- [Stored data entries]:
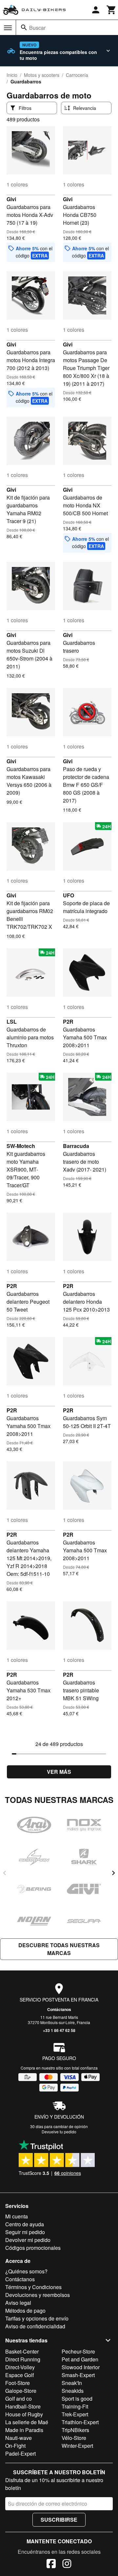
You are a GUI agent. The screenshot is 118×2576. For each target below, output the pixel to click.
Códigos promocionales (33, 2247)
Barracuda (76, 1146)
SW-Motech (21, 1146)
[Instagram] (67, 2564)
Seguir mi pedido (25, 2232)
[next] (113, 1873)
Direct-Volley (20, 2367)
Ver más (59, 1771)
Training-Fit (75, 2406)
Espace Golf (19, 2375)
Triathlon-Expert (80, 2422)
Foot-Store (17, 2383)
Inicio (12, 75)
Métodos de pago (25, 2310)
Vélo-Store (74, 2438)
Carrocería (77, 75)
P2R (68, 1021)
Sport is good (77, 2398)
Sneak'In (72, 2383)
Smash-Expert (78, 2375)
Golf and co (18, 2398)
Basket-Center (22, 2351)
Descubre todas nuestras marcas (59, 1949)
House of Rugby (24, 2414)
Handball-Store (23, 2406)
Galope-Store (20, 2390)
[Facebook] (51, 2564)
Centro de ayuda (24, 2224)
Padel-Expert (20, 2453)
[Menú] (8, 28)
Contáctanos (59, 2009)
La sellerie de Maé (26, 2422)
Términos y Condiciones (33, 2287)
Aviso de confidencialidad (35, 2326)
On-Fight (15, 2445)
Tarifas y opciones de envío (37, 2318)
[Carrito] (111, 10)
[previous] (4, 1873)
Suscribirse (59, 2519)
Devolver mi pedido (27, 2240)
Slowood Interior (81, 2367)
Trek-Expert (75, 2414)
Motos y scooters (41, 75)
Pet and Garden (80, 2359)
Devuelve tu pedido (59, 2131)
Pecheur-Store (78, 2351)
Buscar (37, 27)
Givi (11, 199)
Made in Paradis (24, 2430)
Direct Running (22, 2359)
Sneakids (73, 2390)
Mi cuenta (16, 2216)
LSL (12, 1021)
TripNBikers (75, 2430)
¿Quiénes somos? (26, 2271)
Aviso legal (18, 2302)
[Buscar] (24, 27)
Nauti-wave (18, 2438)
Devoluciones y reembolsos (37, 2295)
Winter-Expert (77, 2445)
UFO (68, 895)
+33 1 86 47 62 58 (59, 2030)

- [Task instructions]: Your answer must consist solely of the lines above between the line holding "Handball-Store (23, 2406)" and the line holding "Aviso de confidencialidad (35, 2326)", inclusive, copied exactly.

- [Exercise result]:
Handball-Store (23, 2406)
Galope-Store (20, 2390)
[Facebook] (51, 2564)
Centro de ayuda (24, 2224)
Padel-Expert (20, 2453)
[Menú] (8, 28)
Contáctanos (59, 2009)
La sellerie de Maé (26, 2422)
Términos y Condiciones (33, 2287)
Aviso de confidencialidad (35, 2326)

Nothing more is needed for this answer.